Blacklisting for healthcare firms involved in bribery

by Laurie Burkitt
China's health regulators are rolling out a corporate blacklist for drug and medical-device companies implicated in commercial bribery, a move aimed at stamping out corruption in the country's graft-ridden health-care sector.
Beginning in March, the National Health and Family Planning Commission will publish on its website a record of medical-related manufacturers, agencies and individuals charged with bribery by courts, and sued, punished or investigated for bribery, the commission said in a statement on its website Friday. The statement also said that the agency reserved the right to place any company on the list for legal and regulatory violations.
Listed companies will be barred for two years from selling their products within the province in which they are implicated, the statement said. It said companies can apply as usual to sell their products in other provinces but will be at a disadvantage.Companies listed twice in a five-year period will be banned nationally for two years, the statement said.
The developments come amid a heightened state of scrutiny of China's health-care industry.
The Ministry of Public Security in July accused U.K. drug company GSK of bribing doctors, hospitals and government officials in an effort to sell more drugs at higher prices. Glaxo has said it appears some of its managers in China might have broken the law, and says it is cooperating with the probe.
French food giant Danone's baby-food arm Dumex Baby Food Co. announced in October it would overhaul management and marketing at its infant formula business in China following allegations by the official China Central Television that it paid hospital staff to use its products and boost sales.
The health commission's list will show details such as the name, address and legal representative of bribery-connected manufacturers or individuals, as well as information on their alleged crimes, the statement said.

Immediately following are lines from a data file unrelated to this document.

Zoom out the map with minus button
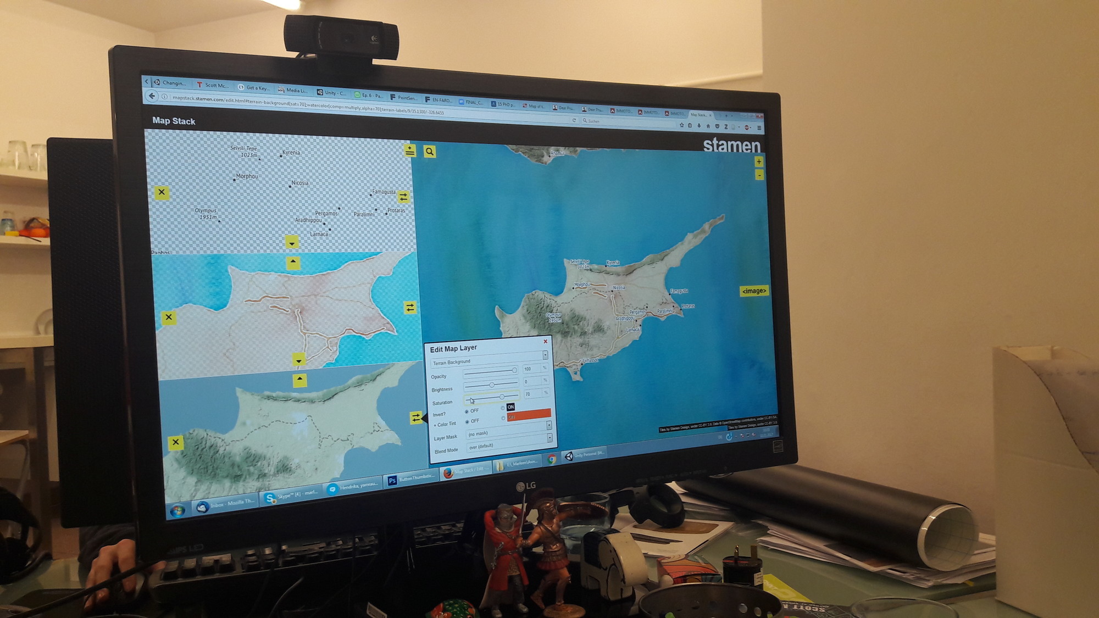Screen dimensions: 1099x618 (759, 175)
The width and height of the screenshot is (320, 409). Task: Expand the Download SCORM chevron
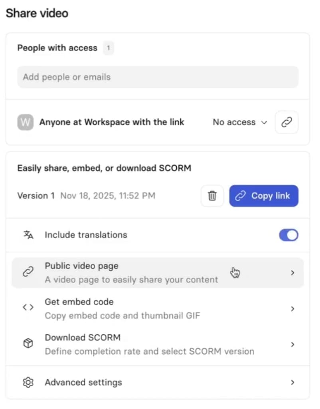click(x=293, y=344)
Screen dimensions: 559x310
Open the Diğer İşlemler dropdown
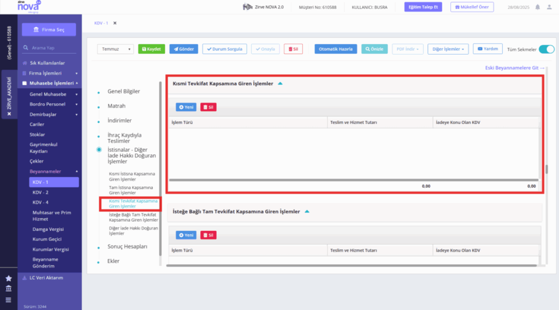(x=448, y=49)
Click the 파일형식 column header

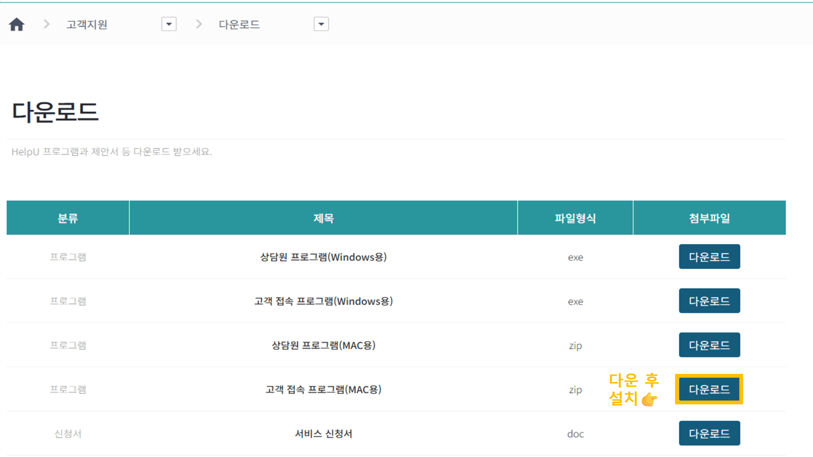[575, 218]
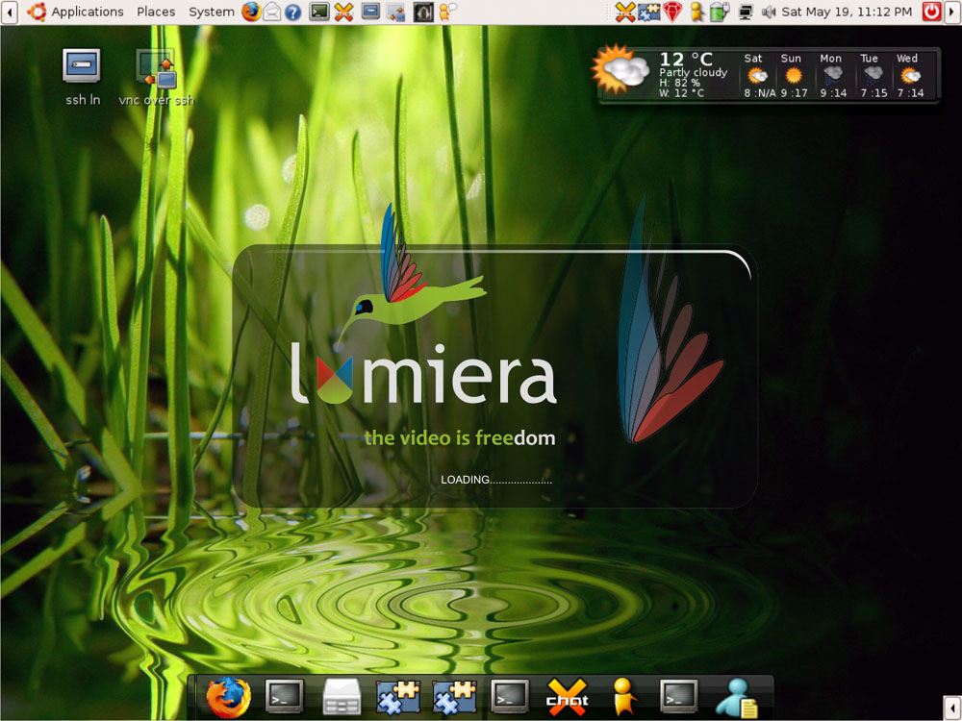Click the Firefox icon in the bottom dock

click(x=228, y=696)

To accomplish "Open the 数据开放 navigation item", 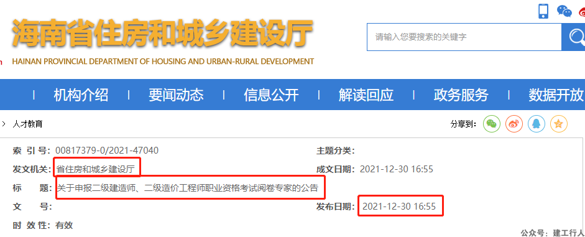I will (556, 95).
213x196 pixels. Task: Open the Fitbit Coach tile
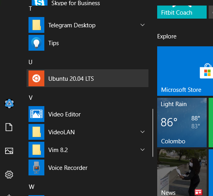182,12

It also said regional health departments will be required to report companies to central authorities within a month of any alleged offense.
Medical companies have in recent years flocked to the Chinese market, where a health-care overhaul has expanded access to services and boosted demand for pharmaceuticals and medical devices. The country's health-care spending is expected to triple to $1 trillion by 2020 from $357 billion in 2011, according to consulting firm McKinsey & Co.
Yet the country's hospital system, underfunded and strained, has historically been plagued by kickbacks and ripe for corruption. Doctors are widely seen as underpaid, which makes them prime recipients of honorariums, which are legal, or illegal cuts of sales from drug companies, industry insiders say.
Health-care companies typically sell through multiple layers of distributors that are difficult to oversee, industry players say.